The battle for hearts and minds inside the Statehouse, however, isn’t exactly succeeding. House Speaker Mitzi Johnson says the more she learns about the governor’s plan, “the more obvious it is that it was thrown together and it hasn’t been thought out.”
Fueling that sentiment is a new analysis by the Legislature’s Joint Fiscal Office.
Scott wants to use $58 million in one-time money this year to avoid an increase in property tax rates next year. He says he’ll pay back that one-time money in the future, by shaving hundreds of millions of dollars from education expenses over time.
But the analysis by the Joint Fiscal Office says there “major technical errors” in the governor’s plan.

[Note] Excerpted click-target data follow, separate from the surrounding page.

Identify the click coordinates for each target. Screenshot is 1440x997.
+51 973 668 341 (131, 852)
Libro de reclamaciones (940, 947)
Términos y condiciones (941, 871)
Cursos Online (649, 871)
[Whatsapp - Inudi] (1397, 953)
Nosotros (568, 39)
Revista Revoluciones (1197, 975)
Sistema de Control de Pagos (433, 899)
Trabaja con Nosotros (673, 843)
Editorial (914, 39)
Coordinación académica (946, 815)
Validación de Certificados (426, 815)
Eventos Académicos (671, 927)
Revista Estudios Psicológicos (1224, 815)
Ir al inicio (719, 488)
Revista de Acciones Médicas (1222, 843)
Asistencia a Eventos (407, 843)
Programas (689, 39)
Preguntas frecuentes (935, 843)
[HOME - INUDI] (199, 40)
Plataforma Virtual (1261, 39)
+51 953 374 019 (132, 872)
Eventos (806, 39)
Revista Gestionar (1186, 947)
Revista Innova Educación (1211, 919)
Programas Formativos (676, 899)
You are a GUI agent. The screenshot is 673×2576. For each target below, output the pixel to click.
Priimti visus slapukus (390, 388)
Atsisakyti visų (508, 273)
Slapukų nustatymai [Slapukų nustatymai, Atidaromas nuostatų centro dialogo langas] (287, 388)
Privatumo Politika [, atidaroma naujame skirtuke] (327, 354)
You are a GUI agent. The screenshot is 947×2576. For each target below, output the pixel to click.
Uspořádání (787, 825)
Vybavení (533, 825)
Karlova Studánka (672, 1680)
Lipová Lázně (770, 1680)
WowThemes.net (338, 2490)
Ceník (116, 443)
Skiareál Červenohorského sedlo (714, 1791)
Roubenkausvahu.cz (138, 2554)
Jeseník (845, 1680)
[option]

House Ways and Means Chairwoman Janet Ancel says the administration has overshot savings potential by as much as $160 million.
“Some of the numbers simply don’t add up,” Ancel says.
Ancel says that misfire isn’t exactly breeding confidence in Scott’s plan to use one-time money, since lawmakers don’t have much faith it’ll ever get paid back.
“It’s this idea of using one-time money to keep rates flat, and then counting on these savings to pay it back that I think is problematic,” Ancel says.
Commissioner of Taxes Kaj Samsom says even if the projections are off, there’s still more than enough savings in the governor’s plan to pay back the one-time money, and even have enough left over to keep property tax rates flat in the future.
“Those adjustments don’t worry me,” Samsom says. “The top line and the focus is $400-plus million of savings,” Samsom says.
In order to get those savings, however, lawmakers will have to agree to reductions in staffing numbers in public schools, and an administration proposal to lower the excess spending threshold.
Ancel says there isn’t enough time left in the session to vet those proposals. Senate Majority Leader Becca Balint says she agrees.
Balint says lawmakers found themselves in this position last year, when Scott introduced a late-session plan for education savings.
“We’re not sticking around. We played this game last year with this team, and we did this dance for weeks and weeks and weeks,” Balint says. “We’re not doing it again.”
Balint says the Senate intends to wrap up its work this week, pass a budget and adjourn by Saturday.
If the governor doesn’t like it, Balint says the onus will be on him to veto the budget, and call lawmakers back to Montpelier for special session.
With Scott vowing to reject any budget that doesn't keep property tax rates flat next year, it appears as though Montpelier is once again headed down that budget veto path.